To Joseph on his 20th birthday
Leaning over a game of Backgammon in the main square of this remote mountain village of the Levant, the four unemployed teenagers didn’t see it coming. Youssef Habib lunged at them from the back with his barely visible Swiss army knife. It was late 1943, and the war was raging everywhere, yet elsewhere. Youssef Habib was a communist; his hero Stalin was winning the war, yet the other teenagers constantly bullied him for it. He was fed up.
The knife wounds were minor, but for one of the foursome. Assaad, whose name ironically meant “Merriest,” got it in the neck. Soon after, meningitis and high fever fell him into a coma, and his mountain village fell into a spell. The women dressed in black, filled the churches, prayed, lit candles, and whispered. Joséphine, who knew that Assaad was crazy about her, prayed and made a pledge to Virgin Mary. She, who was planning to join the convent to be a nun, committed to marry him if only Jesus would save him. The story goes that Assaad’s uncle, Girgis, who eventually lived to be a hundred, had developed his notorious hump ever since he sat and slept on that hospital chair for 40 days and 40 nights, holding his nephew’s hand and praying for him to come out of his coma.
It just happened that the very first dose of Penicillin arrived from France to “l’Hôtel-Dieu du Levant”. Though destined for the French military, the legendary Professeur Ciaudo of the Jesuits’ run Faculté de Médecine, decided to try it on the 18-years old, an only child of his widowed mother. The miracle happened, the bells of the nineteen churches of the mountain village rang for 24 hours, women screamed their joy in the narrow streets, young men danced the Dabké in the village square, and Joséphine had no choice but to honour her pledge to Virgin Mary.
The winds of war were starting to wind down, when the newlywed embarked on another quest for survival, joining the millions in Europe and the Levant, who were trying to escape their shattered humanity. They soon were off on a boat to Marseille on their way to Western Africa. Antoine de Saint-Exupéry himself could have once piloted the dinky small plane that flew them over the Sahara desert. French Guinée was where Assaad’s late father had died a few years earlier at the age of 35. “The fever came and took him,” they said in his village back home.
There was no farm in Africa waiting for the young lad to inherit, only a grainy photo of his father’s dead body taken by French colonials. But the couple persevered: Conakry, Abidjan, Ouagadougou, Ségou, and finally Bamako, where they eventually made a comfortable living. They had six kids, who eventually had to be rushed home to a Christian boarding school in the old country: one morning, one of the babysitters, Lassiné, had shown up to the family home with smallpox pores on his arms.
Many years later, they returned home to finally settle down and live peacefully with their children. But destiny struck again in 1968. The taxi taking Assaad to the capital hit a truck on the coastal highway. His body lied there on the pavement with more broken bones that any of the witnesses could count.
Cars zoomed by, looking away and ignoring the gory accident scene, until one man from his village stopped, recognized him and took his broken body to the hospital. But another not-so-divine intervention was urgently needed to get the critically injured Assaad admitted at l’Hôtel-Dieu. All the costs that would be incurred by the hospital, a hefty sum, had to be paid in advance and on the spot. The Good Samaritan, who had brought him there, didn’t flinch. He paid it all.
His name was Youssef Habib. Twenty-five years after his youthful folly in the village square, he had made his way out of prison and up the social/economic ladder.
Josephine and Assaad are heroes of mine.

- - -

# Work item
Reproduce the story of Assaad and Joséphine word for word, from "The knife wounds" to "of his coma.".

# Material supplied
- - -

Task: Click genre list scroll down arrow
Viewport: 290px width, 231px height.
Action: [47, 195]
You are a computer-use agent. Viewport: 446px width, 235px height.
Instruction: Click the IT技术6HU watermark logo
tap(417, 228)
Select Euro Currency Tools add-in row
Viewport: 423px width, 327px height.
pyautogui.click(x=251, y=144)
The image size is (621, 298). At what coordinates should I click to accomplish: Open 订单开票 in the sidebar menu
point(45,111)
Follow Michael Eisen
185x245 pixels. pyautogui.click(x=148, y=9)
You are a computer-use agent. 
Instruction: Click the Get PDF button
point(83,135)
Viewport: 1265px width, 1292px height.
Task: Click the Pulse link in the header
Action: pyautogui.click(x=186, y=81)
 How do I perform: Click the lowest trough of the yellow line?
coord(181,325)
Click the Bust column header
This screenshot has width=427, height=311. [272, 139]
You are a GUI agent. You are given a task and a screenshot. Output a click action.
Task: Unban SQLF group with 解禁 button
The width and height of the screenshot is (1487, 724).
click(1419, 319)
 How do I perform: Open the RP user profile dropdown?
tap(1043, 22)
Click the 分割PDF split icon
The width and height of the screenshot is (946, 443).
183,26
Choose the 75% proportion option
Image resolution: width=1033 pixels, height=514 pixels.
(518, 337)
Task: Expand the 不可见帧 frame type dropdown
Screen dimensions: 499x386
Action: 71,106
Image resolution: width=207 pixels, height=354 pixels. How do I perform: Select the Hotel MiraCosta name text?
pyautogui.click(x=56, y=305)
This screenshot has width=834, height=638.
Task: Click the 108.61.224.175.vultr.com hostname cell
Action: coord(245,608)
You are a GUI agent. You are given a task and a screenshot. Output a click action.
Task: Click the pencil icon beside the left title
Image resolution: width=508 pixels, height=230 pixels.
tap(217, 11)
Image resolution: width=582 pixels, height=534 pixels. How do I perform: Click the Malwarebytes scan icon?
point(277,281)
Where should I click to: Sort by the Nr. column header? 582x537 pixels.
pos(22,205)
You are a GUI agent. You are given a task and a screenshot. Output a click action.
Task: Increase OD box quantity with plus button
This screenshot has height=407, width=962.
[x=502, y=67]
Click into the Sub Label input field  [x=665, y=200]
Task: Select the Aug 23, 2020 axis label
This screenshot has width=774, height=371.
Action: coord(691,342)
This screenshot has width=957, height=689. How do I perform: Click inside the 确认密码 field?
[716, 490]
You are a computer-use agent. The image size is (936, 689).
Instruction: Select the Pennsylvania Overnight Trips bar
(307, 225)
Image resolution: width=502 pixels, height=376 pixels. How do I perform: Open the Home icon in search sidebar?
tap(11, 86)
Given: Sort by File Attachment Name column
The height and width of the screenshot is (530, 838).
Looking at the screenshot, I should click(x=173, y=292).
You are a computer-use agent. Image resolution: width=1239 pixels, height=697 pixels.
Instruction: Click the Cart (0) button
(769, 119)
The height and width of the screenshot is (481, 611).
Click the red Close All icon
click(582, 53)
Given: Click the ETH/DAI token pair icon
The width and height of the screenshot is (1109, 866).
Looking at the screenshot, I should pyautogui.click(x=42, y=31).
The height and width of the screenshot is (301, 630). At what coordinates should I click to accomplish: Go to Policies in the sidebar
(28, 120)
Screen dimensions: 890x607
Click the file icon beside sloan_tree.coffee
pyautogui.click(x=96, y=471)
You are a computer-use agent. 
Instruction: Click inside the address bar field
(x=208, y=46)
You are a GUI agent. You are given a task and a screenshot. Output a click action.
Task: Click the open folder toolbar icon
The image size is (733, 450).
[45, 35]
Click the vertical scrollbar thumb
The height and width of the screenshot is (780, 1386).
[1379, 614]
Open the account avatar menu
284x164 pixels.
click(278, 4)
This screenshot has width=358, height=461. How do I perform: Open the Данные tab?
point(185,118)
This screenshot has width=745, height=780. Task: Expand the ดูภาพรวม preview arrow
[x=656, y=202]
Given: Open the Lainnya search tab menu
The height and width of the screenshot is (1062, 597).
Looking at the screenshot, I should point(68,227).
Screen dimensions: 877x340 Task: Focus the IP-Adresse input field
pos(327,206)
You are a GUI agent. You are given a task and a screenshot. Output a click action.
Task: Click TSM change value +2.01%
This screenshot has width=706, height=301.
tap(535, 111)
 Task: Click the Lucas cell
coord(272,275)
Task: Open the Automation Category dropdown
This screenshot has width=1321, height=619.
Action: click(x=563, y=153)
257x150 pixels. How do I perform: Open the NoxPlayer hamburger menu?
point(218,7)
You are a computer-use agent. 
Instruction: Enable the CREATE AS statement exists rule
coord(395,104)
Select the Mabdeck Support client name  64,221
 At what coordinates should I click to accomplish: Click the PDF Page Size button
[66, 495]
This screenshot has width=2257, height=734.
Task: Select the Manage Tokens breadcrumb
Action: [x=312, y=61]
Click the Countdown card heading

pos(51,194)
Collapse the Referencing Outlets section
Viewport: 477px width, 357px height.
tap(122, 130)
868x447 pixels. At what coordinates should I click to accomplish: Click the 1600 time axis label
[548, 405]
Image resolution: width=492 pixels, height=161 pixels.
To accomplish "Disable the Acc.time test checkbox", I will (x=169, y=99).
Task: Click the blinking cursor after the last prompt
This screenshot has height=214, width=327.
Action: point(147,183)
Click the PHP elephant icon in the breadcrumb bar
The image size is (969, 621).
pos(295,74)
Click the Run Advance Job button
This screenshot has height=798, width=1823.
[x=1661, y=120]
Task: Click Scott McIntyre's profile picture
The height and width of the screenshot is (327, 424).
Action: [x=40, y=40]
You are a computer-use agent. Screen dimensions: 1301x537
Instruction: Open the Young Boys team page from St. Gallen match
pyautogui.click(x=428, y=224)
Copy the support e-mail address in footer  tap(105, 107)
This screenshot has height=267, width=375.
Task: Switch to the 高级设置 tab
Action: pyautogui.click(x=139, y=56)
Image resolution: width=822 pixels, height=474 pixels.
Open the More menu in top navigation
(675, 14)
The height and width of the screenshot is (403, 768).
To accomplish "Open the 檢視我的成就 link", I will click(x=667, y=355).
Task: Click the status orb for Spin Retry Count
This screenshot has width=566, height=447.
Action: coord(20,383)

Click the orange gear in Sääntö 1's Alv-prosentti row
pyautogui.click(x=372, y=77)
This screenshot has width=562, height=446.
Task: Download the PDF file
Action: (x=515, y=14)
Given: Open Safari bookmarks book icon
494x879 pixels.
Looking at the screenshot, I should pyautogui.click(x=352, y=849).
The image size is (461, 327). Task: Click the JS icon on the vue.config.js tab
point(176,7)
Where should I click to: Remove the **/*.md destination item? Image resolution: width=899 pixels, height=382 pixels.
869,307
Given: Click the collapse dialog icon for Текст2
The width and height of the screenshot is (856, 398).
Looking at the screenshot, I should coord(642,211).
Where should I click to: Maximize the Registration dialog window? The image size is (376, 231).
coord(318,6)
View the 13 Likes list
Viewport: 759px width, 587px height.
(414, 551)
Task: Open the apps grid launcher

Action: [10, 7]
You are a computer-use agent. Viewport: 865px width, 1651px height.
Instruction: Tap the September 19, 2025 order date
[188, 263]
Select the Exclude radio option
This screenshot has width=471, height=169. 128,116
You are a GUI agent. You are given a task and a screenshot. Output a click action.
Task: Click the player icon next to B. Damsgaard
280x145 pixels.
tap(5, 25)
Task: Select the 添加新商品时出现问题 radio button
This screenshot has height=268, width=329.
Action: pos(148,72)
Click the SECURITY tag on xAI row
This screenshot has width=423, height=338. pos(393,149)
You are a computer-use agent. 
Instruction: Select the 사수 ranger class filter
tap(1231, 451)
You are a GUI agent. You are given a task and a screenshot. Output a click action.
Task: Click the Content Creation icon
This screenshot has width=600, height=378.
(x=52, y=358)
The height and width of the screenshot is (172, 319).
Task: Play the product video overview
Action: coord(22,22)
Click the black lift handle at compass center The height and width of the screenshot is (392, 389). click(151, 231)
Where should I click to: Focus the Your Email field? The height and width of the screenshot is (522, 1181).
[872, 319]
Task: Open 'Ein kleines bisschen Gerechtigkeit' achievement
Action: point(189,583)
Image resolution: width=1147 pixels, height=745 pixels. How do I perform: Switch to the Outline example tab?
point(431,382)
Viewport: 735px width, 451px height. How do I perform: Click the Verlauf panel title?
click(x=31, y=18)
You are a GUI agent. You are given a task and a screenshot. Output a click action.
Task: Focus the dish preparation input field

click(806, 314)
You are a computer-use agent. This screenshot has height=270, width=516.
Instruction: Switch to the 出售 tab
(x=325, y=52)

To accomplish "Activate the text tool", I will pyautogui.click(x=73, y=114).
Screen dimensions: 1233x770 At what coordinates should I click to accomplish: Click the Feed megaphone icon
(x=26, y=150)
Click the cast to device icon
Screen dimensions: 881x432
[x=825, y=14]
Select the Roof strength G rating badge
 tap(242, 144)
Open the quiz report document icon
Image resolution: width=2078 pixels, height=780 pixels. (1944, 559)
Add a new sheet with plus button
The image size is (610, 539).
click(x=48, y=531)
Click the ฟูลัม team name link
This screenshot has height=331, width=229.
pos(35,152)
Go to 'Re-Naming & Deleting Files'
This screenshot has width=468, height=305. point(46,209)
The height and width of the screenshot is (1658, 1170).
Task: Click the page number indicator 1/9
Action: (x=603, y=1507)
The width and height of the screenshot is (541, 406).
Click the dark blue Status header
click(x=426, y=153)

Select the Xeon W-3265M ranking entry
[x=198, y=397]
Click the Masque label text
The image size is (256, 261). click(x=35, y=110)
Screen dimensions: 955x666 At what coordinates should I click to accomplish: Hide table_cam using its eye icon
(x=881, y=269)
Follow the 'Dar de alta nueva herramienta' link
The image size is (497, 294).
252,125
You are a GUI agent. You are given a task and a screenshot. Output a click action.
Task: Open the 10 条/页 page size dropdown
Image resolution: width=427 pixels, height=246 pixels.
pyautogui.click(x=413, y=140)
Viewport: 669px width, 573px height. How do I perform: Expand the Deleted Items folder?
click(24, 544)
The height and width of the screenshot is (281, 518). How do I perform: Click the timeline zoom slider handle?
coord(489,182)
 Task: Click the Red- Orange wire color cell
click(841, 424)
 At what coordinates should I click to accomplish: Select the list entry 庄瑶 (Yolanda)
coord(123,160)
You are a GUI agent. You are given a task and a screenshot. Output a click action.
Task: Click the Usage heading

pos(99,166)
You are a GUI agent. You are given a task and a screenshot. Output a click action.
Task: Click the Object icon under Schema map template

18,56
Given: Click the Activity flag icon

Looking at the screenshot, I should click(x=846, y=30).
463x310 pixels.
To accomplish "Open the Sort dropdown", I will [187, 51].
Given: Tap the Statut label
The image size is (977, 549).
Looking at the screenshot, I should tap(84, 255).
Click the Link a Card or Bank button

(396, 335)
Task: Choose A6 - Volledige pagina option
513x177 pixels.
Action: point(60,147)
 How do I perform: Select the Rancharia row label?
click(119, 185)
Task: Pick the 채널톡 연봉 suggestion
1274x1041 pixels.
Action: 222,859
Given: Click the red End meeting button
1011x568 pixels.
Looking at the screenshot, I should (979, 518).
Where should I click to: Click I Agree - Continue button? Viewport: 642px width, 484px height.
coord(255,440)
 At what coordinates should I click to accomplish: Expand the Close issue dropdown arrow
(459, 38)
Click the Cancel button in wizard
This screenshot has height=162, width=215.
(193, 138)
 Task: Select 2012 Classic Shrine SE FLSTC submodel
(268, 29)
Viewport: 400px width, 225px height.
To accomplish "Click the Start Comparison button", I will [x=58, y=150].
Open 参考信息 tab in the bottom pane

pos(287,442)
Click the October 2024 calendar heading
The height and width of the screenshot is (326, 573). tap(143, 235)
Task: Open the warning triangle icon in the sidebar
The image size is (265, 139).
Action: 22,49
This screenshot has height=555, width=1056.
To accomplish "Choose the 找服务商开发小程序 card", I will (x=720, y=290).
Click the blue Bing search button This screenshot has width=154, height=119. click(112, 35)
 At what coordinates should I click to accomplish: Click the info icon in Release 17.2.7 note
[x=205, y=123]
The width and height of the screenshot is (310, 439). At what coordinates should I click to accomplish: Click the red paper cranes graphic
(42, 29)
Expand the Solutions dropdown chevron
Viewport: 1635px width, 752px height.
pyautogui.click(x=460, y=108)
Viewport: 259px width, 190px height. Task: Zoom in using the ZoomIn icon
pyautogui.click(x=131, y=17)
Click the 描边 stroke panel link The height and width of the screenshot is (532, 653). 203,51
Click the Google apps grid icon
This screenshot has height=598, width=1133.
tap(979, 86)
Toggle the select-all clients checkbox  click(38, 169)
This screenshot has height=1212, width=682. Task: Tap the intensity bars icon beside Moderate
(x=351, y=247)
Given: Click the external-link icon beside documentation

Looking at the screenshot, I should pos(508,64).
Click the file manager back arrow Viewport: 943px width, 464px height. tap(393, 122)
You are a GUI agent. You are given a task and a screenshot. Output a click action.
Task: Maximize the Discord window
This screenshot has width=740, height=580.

- - -

# Exercise output
The knife wounds were minor, but for one of the foursome. Assaad, whose name ironically meant “Merriest,” got it in the neck. Soon after, meningitis and high fever fell him into a coma, and his mountain village fell into a spell. The women dressed in black, filled the churches, prayed, lit candles, and whispered. Joséphine, who knew that Assaad was crazy about her, prayed and made a pledge to Virgin Mary. She, who was planning to join the convent to be a nun, committed to marry him if only Jesus would save him. The story goes that Assaad’s uncle, Girgis, who eventually lived to be a hundred, had developed his notorious hump ever since he sat and slept on that hospital chair for 40 days and 40 nights, holding his nephew’s hand and praying for him to come out of his coma.